= Railway block code =

British railway signalling system

The railway block signalling bell code is a system of bell sounds used in Great Britain to communicate between manually operated Signal Boxes in implementing the railway block system. (The bell system is not used in modern power signal boxes, other than to any older adjacent signalboxes.) Each such signal box has a bell circuit to the boxes on either side of it along the line. The equipment consists of a plunger or tapper (rather like a Morse key) which when pressed, rings a single-stroke bell in a neighbouring box. That box similarly has a tapper for communicating back, so boxes have keys each of which rings the bell in a neighbouring box.
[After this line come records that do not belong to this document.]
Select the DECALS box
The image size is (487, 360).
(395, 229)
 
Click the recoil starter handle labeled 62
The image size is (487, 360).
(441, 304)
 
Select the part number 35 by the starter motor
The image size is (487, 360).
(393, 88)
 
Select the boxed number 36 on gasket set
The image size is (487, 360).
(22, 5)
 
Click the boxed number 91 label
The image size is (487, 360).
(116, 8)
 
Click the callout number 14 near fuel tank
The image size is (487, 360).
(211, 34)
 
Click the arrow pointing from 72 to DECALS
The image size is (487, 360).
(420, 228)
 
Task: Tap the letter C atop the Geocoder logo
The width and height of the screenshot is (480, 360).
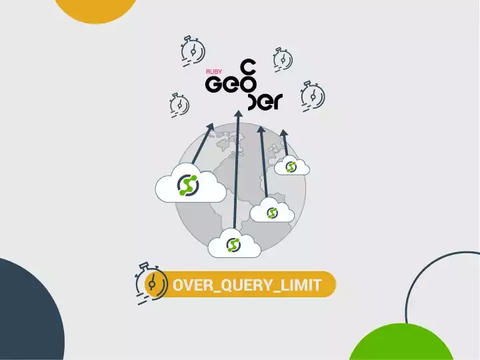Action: [x=247, y=67]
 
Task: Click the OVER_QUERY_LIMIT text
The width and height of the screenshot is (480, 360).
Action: [x=247, y=285]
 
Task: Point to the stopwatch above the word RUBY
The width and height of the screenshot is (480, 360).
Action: [x=193, y=50]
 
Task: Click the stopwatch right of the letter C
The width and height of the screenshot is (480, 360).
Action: [x=283, y=59]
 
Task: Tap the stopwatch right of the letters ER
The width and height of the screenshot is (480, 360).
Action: [x=311, y=95]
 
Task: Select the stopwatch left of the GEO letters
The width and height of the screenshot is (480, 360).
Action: [x=179, y=105]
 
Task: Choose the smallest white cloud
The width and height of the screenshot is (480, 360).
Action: [x=291, y=167]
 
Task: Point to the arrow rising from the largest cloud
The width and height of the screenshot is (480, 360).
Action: [x=202, y=143]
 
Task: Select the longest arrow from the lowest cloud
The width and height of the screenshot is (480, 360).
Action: [x=235, y=173]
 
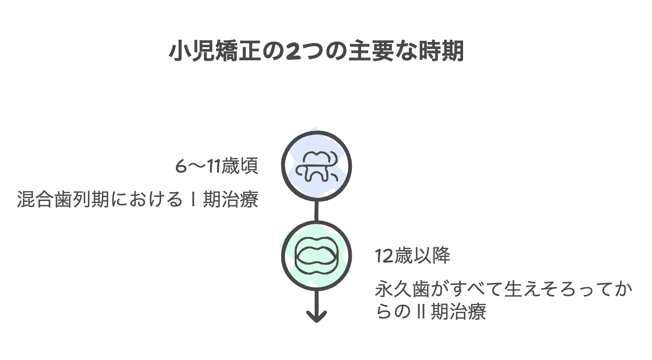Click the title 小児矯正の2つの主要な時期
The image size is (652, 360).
pyautogui.click(x=316, y=52)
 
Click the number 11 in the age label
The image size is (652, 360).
pyautogui.click(x=214, y=166)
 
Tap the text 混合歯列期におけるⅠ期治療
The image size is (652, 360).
pyautogui.click(x=138, y=200)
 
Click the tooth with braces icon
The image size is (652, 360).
pyautogui.click(x=316, y=166)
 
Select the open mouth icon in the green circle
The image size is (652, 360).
pyautogui.click(x=316, y=256)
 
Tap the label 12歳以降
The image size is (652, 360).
pyautogui.click(x=413, y=256)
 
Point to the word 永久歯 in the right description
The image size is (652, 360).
pyautogui.click(x=398, y=290)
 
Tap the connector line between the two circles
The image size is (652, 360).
pyautogui.click(x=316, y=211)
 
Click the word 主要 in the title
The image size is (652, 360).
pyautogui.click(x=368, y=52)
The bells sound different tones, so that the signalman can tell them apart by ear.

== Examples ==

Although codes varied from region to region, the following shows a few selected standard UK bell codes:

| Code | Meaning |
|---|---|
| 1 bell | Call attention |
| 2 bells | Train entering section |
| 2 - 3 bells (2 bells, pause, 3 bells) | Is line clear for light engine? |
| 2 - 2 - 1 | Is line clear for empty coaching stock train? |
| 3 | Is line clear for stopping freight train? |
| 3 - 1 | Is line clear for stopping passenger train? |
| 3 - 1 - 1 | Is line clear for express freight train? |
| 4 | Is line clear for express passenger train? |
| 4 - 1 | Is line clear for mineral or empty wagon train? |
| 2 - 1 | Train arrived |
| 3 - 3 | Blocking back outside home signal |
| 5 - 2 | Release token [for single line sections only] |
| 2 - 5 | Token replaced |
| 5 - 5 - 5 | Opening signal box |
| 7 - 5 - 5 | Closing signal box |
| 6 | Obstruction danger |
| 4 - 5 - 5 | Train running away on Right Line |
| 2 - 5 - 5 | Train running away on Wrong Line |
| 16 | Testing bells and instruments |

== Typical use ==

These would be used as follows (assuming a simple exchange between two signal boxes on a plain section of line) between two signal boxes A and B. Assume a train is to pass from the block controlled by A to the block controlled by B. This must be agreed and permitted by the signalman in box B. Here is the sequence of bell codes and associated actions:

1. Box A sends 1 bell to box B. (Call attention.)
2. Box B replies with 1 bell to box A. (Acknowledgement, indicating readiness.)
3. Box A sends 4 bells to box B. (Is line clear for express passenger train?)
4. Box B sends 4 bells to box A. (Acknowledgement, if in the position to accept the train giving permission for box A to signal the train into the block controlled by B.)
5. (when the signalled train enters the portion of line between A and B.) Box A sends 2 bells to box B (Train entering section) as the train passes box A and enters the block controlled by B. This is acknowledged by box B.
6. Box B sends 2 - 1 bells to box A (Train out of section) after confirming that the train has arrived complete and no portion of it remains within the block section between A and B or the clearing point for that section. This could be done by the guard of the train notifying the signalman or by the signalman observing the tail-lamp. This is acknowledged by box A.

== See also ==
- Bell codes are used on multiple unit trains for communication between drivers and guards, but are not the codes listed above.
- Whistle codes are used by railway engines to communicate with signal boxes and other staff.